%%
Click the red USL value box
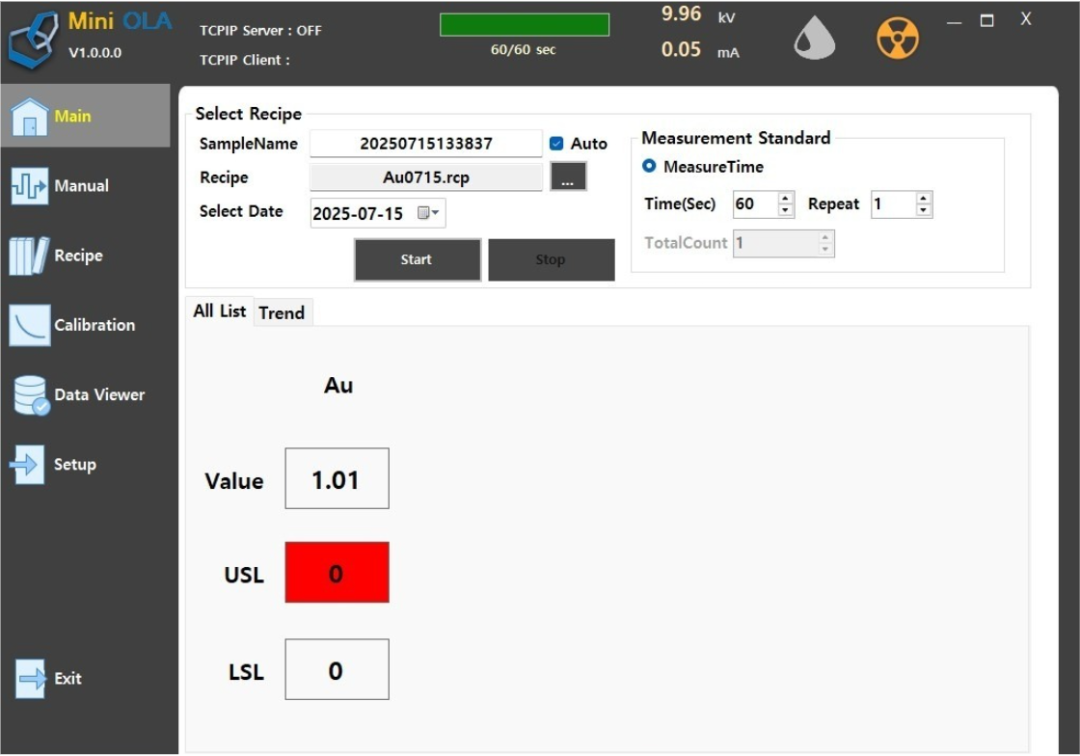1080x756 pixels. point(337,573)
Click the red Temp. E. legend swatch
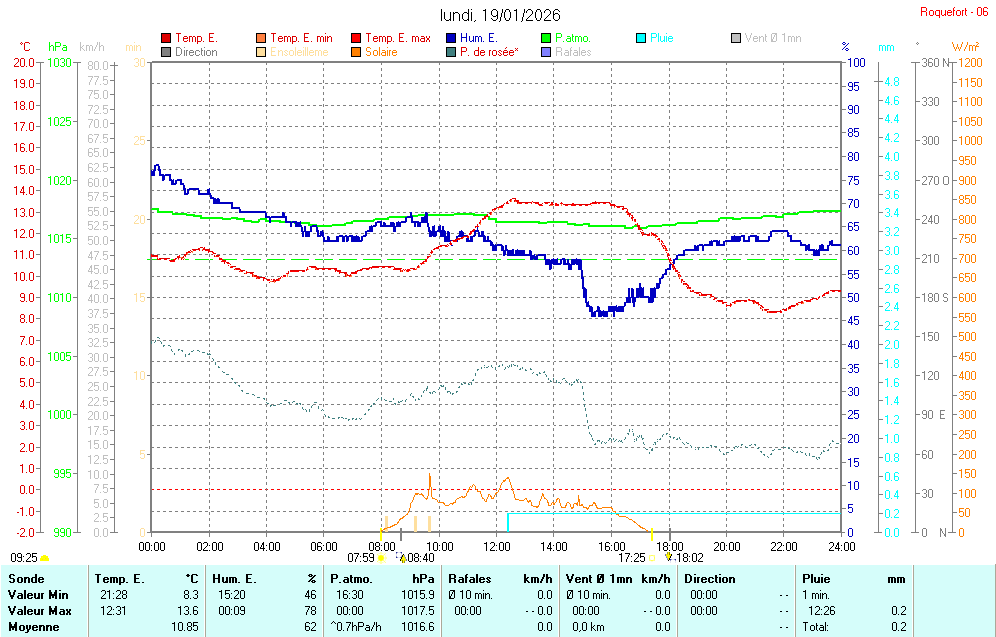Screen dimensions: 996x637 click(x=166, y=38)
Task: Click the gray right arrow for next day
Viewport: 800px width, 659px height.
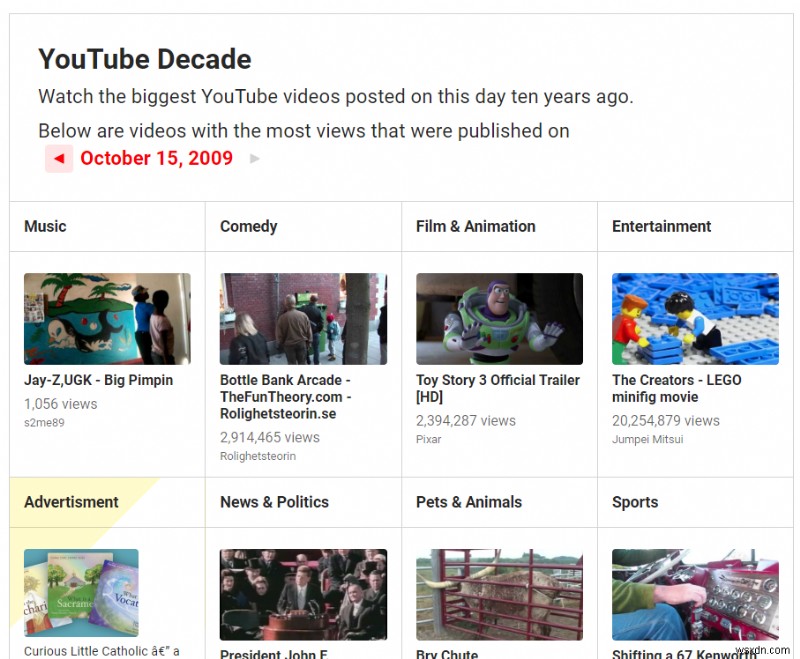Action: 254,158
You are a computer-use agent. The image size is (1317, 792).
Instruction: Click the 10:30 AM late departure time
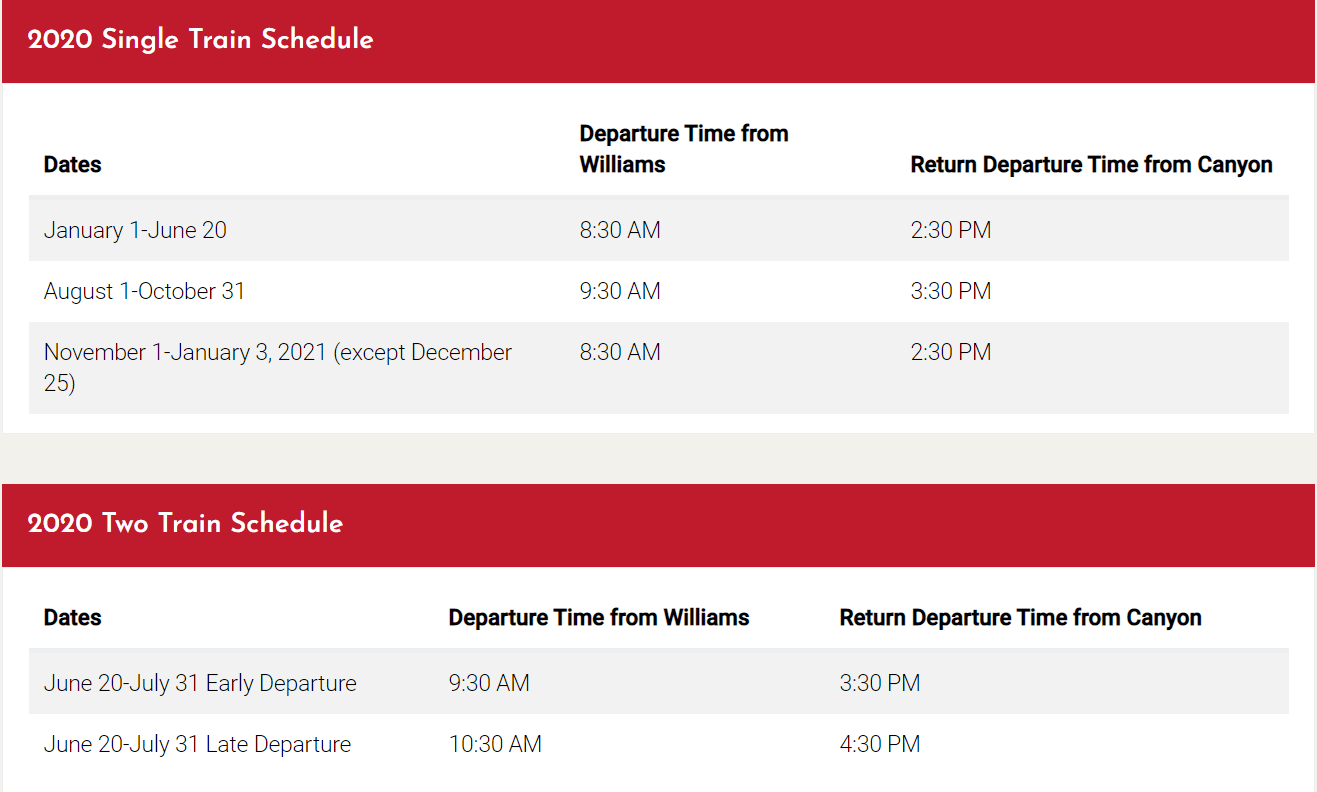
%%
TASK ITEM: Please give a word-for-word transcript of the lines from the one holding "Click the red Temp. E. legend swatch" through the final line of the entries, both ends kept, with no pictures.

EXERCISE ANSWER:
Click the red Temp. E. legend swatch
Screen dimensions: 996x637 click(x=166, y=38)
Task: Click the gray right arrow for next day
Viewport: 800px width, 659px height.
Action: 254,158
You are a computer-use agent. The image size is (1317, 792).
Instruction: Click the 10:30 AM late departure time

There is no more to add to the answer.